Abstract
The body of work produced during Alvin Langdon Coburn's journey to the Grand Canyon operates in two simultaneous but distinctive registers, yet the predominant critical investigation of his work has been limited to the handful of quite extraordinary pictures that evoke the precepts of Pictorial photography. If we are to come to terms with the larger undertaking, of which these pictures are an integral part, we need also to investigate the photographs from the journey that have not become iconic. These photographs reveal the “making of ” these icons of Pictorialism, depicting the conditions of their production. And what is most curious is that many of these photographs were made not by Coburn himself, but by his elderly mother Fannie, who accompanied him on these adventurous quests for an authentic American West. These two zones are distinguished not just spatially but conceptually, and the gendered binaries of adventure and safety, of independence and domesticity, and of authenticity and mediation, are brought into focus by the presence of Coburn's unlikely companion on his explorations.

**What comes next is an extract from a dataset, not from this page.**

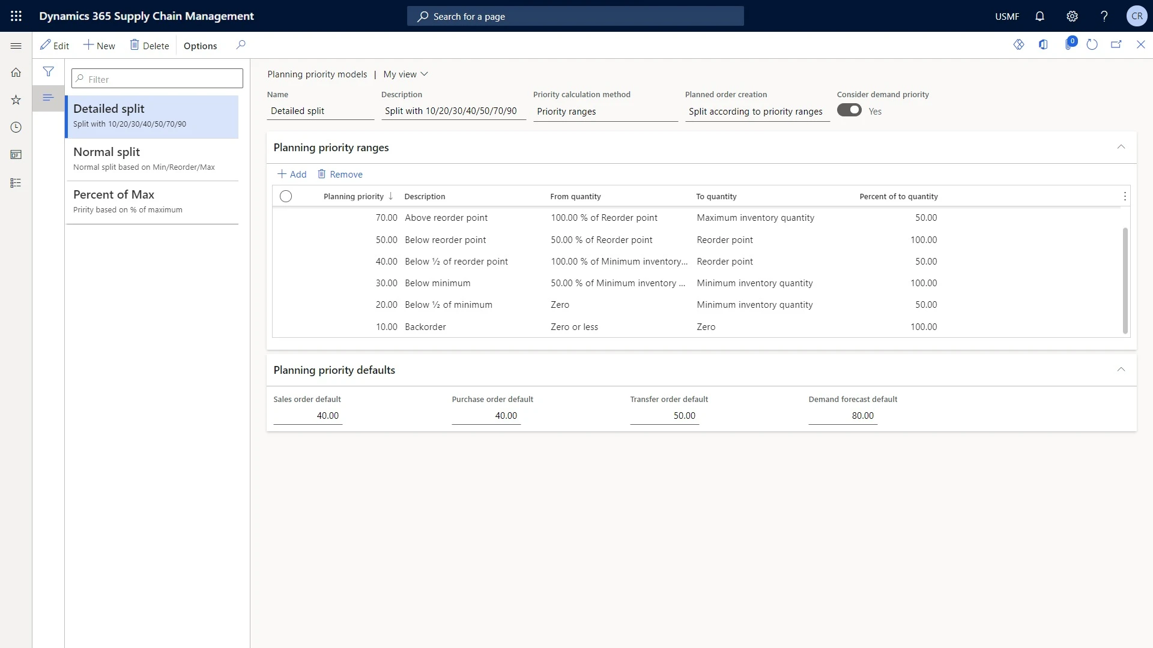
Task: Open the Options menu
Action: coord(199,45)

This essay draws upon a central concept in the theorization of the tourist, which holds that the fundamental striving of tourism — to find something “authentic” — is accommodated by structuring the world into fronts and backs, spaces where the “show” is performed, and those where the performers and their props remain provisionally concealed. Exploring Coburn's modulation of these two modes is fitting since he was, at the very moment of his journey to the Grand Canyon, being confronted with the social structures of tourism that made the original objective of his sojourn — to find something never before seen, something “authentic” — increasingly difficult.
Acknowledgements
The author wishes to thank Jessica May, Shirley Reece-Hughes, and Andrew Walker, of the Amon Carter Museum of American Art, for their kind initial invitation to reconsider Coburn's work, and for their ongoing support for this project.
Notes
1 This text was first published, accompanied by McCutcheon's cartoons, in 1909. On the publication history of this slim but influential volume, see Weigle, “Canyon, Caverns, and Coordinates: From Nature Tourism to Nuclear Tourism in the Southwest.”